Renov termenung sambil sesekali membaca ulang semua surat dan postcard yang dikirim oleh Renatta. Gadis itu, dalam waktu empat tahun mengunjungi puluhan kota di Indonesia, ia juga terus saja menjelajah dunia. Renov tersenyum pedih. Bagaimana mungkin Renatta bisa tersenyum bahagia di setiap foto-fotonya saat ia meninggalkan Renov dalam ketidakpastian seperti ini?

Benar-benar gadis kejam!

Renov mengedarkan pandangannya ke seluruh sudut kafe. Kafe yang didirikan di atas tanah seluas 300 meter persegi inilah satu-satunya aset yang terdaftar atas nama Renatta. Desain kafe ini juga tak asing bagi Renov. Ya, mirip sekali dengan rumah Renatta yang ada di Jakarta. Kafe ini memiliki taman yang cukup luas dan ribuan koleksi buku yang memenuhi setiap sudutnya. Buku-buku yang lagi-lagi tidak asing bagi Renov. Renov menghela nafas putus asa, hanya inilah petunjuk satu-satunya keberadaan Renatta. Hanya kafe ini yang bisa dikatakan rumah bagi Renatta. Tapi Renov tidak menemukan sosok gadis itu saat ini. Harus berapa lama ia menunggunya lagi? Apa yang harus ia lakukan?

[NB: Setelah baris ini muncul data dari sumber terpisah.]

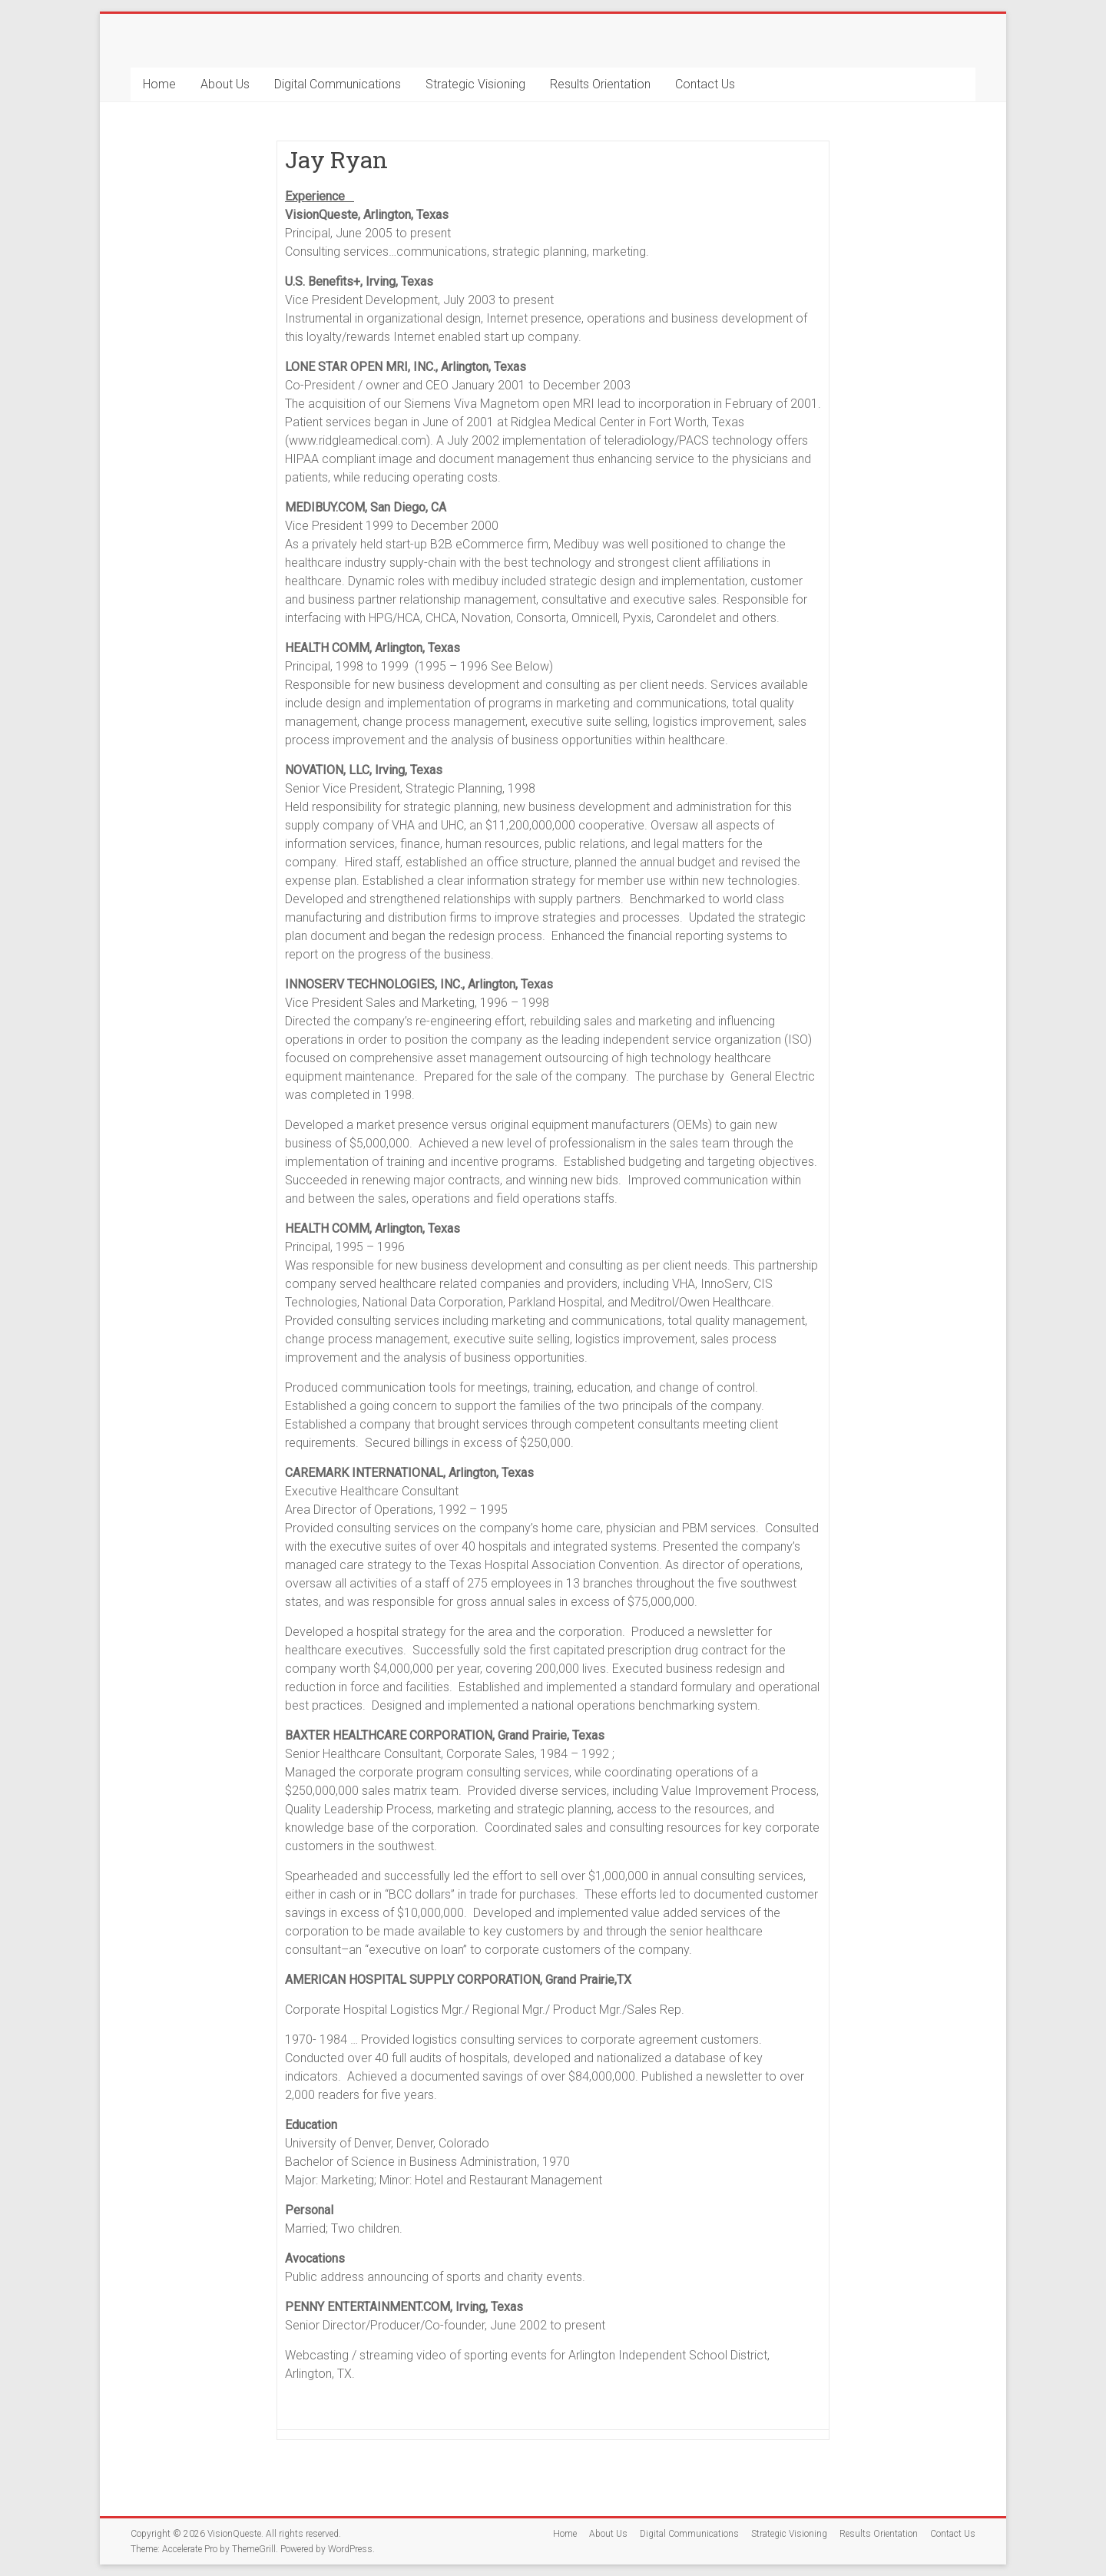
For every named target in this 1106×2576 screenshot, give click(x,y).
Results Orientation (600, 84)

Renov meraih novel di hadapannya. Novel yang ditulis Renatta dan diberikannya melalui pegawai toko tahun lalu. Ia membuka halaman terakhir novel itu dan kembali membaca pesan dari Renatta.

Sepenggal janji kisah masa lalu

Kini hadir sebagai cambuk waktu

Kian lama hingga terasa perih dalam dada

Sesak gundah pun tak lagi ada

Kegelapan malam menyadarkan diriku

Tak hanya janji masa lalu namun juga dirimu

Sepi ini mengingatkanku akan kepergian yang pilu

Dalam kerelaan kulepas genggamanku dari dirimu

Jujur hati ini berteriak ingin kembali

Ke waktu di mana matahari memancarkan kehangatan

Memberi rasa aman tanpa takut akan kegelapan

Namun kepedihan itu selalu muncul membayang

Akankah hati ini berlabuh kembali?

Sungguh ingin kutepati janji-janji

Walau lelahnya waktu tanpamu terus berganti

Akankah rinduku berarti?

Renatta A.S.

Renov heran kenapa gadis itu terus menyakiti dirinya dengan melebarkan jarak mereka berdua. Ia berfikir kenapa gadis itu memilih sendiri jika mereka bisa melakukannya bersama? Jujur ia membenci sifat Renatta yang seperti itu. Ia ingin melakukan segalanya sendiri. Apa jangan-jangan Renatta masih berkeras dengan istilah menunggu waktu yang tepat? Benar-benar keras kepala dan benar-benar egois.

"Tidak ada waktu yang tepat di dunia ini selama kita sendiri yang menjadi penilainya. Kita tidak bisa membahagiakan semua orang dengan menunggu waktu yang tepat."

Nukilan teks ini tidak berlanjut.